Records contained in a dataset
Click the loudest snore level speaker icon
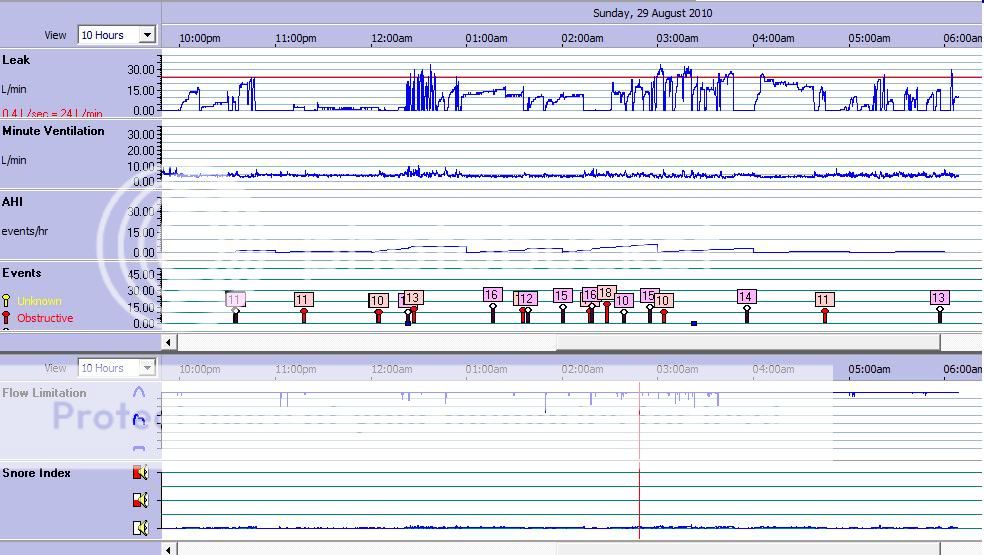 141,473
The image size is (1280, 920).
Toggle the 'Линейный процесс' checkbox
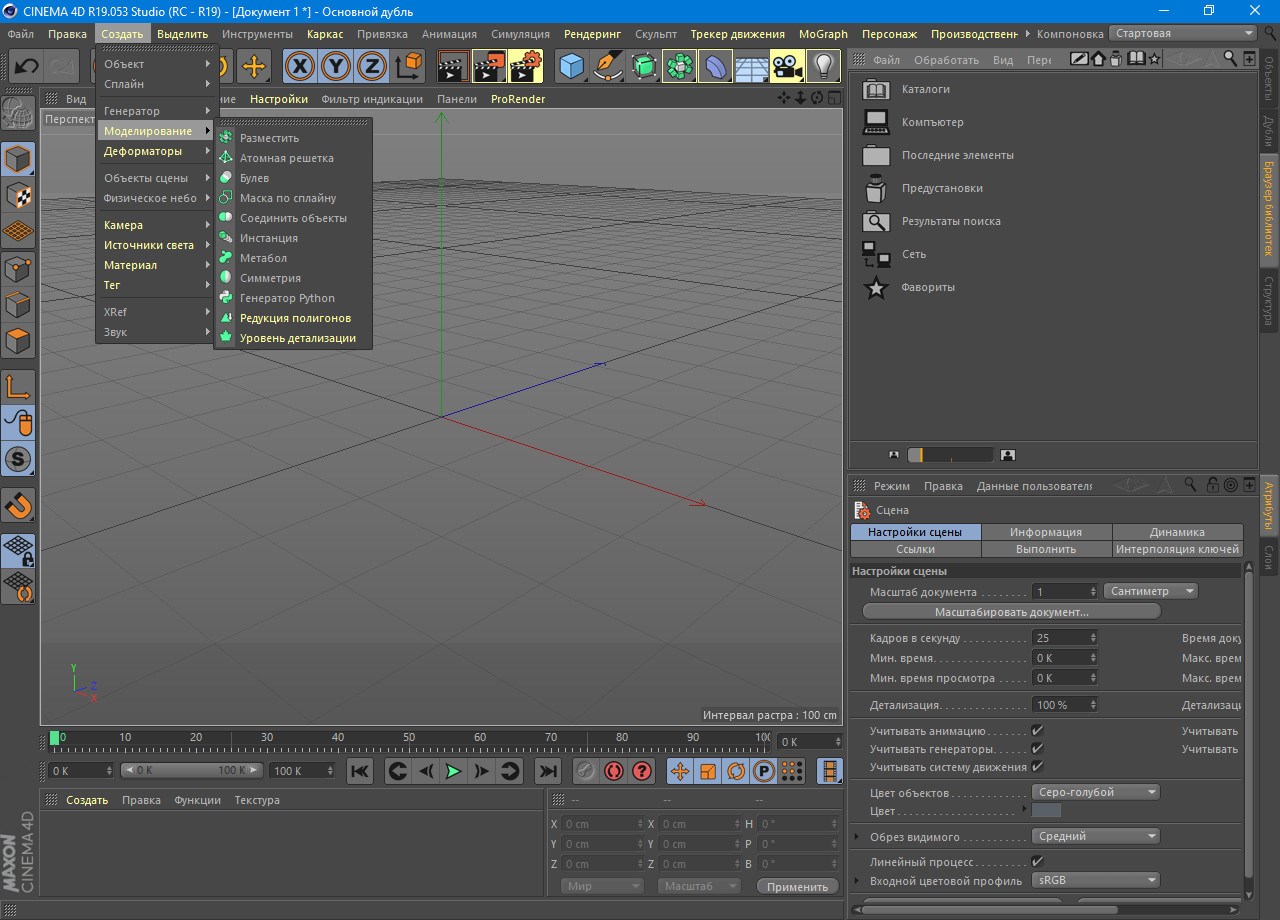[1037, 862]
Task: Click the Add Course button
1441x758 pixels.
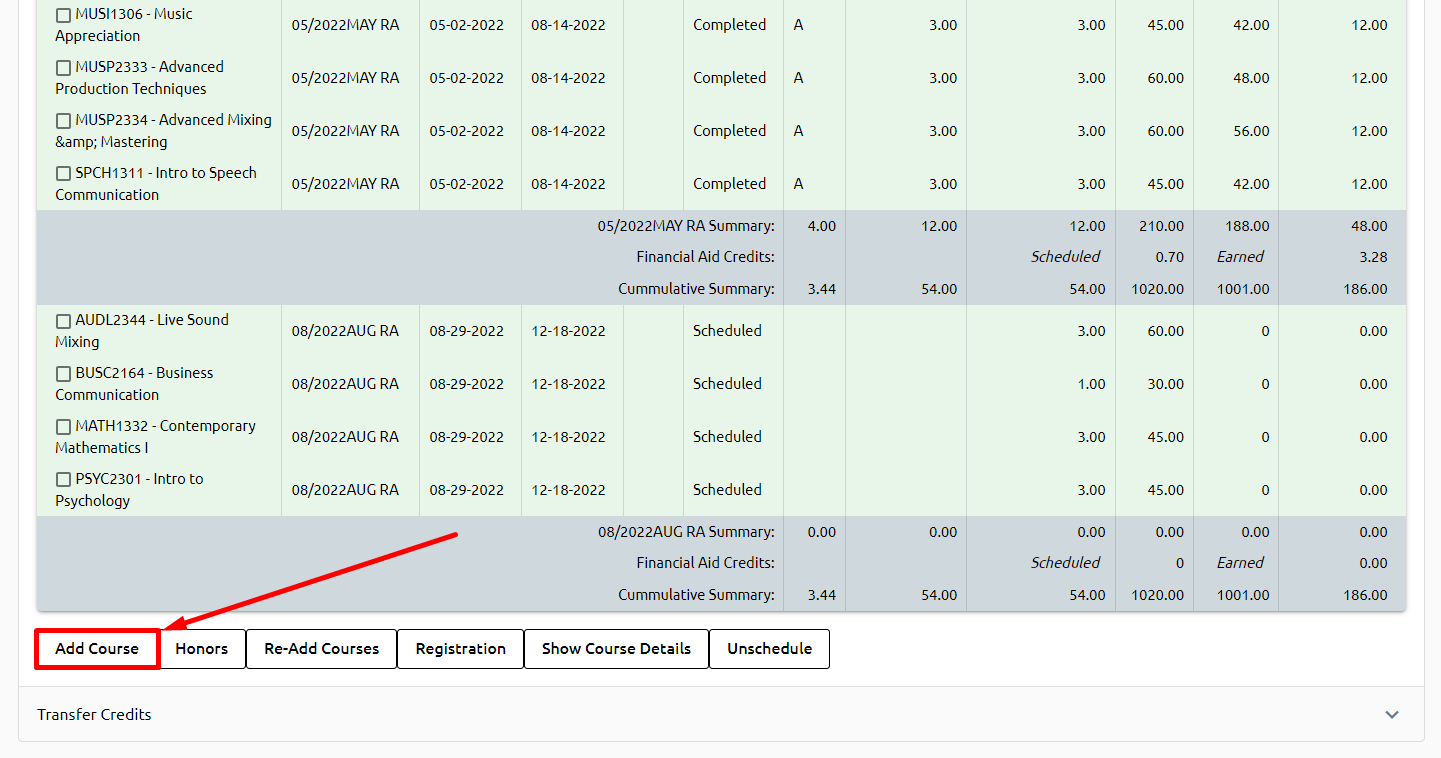Action: coord(97,649)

• TASK REQUIREMENTS: Give the records again exactly, pictures left out.

• REPLY:
Click the loudest snore level speaker icon
 141,473
The image size is (1280, 920).
Toggle the 'Линейный процесс' checkbox
[1037, 862]
Task: Click the Add Course button
1441x758 pixels.
Action: coord(97,649)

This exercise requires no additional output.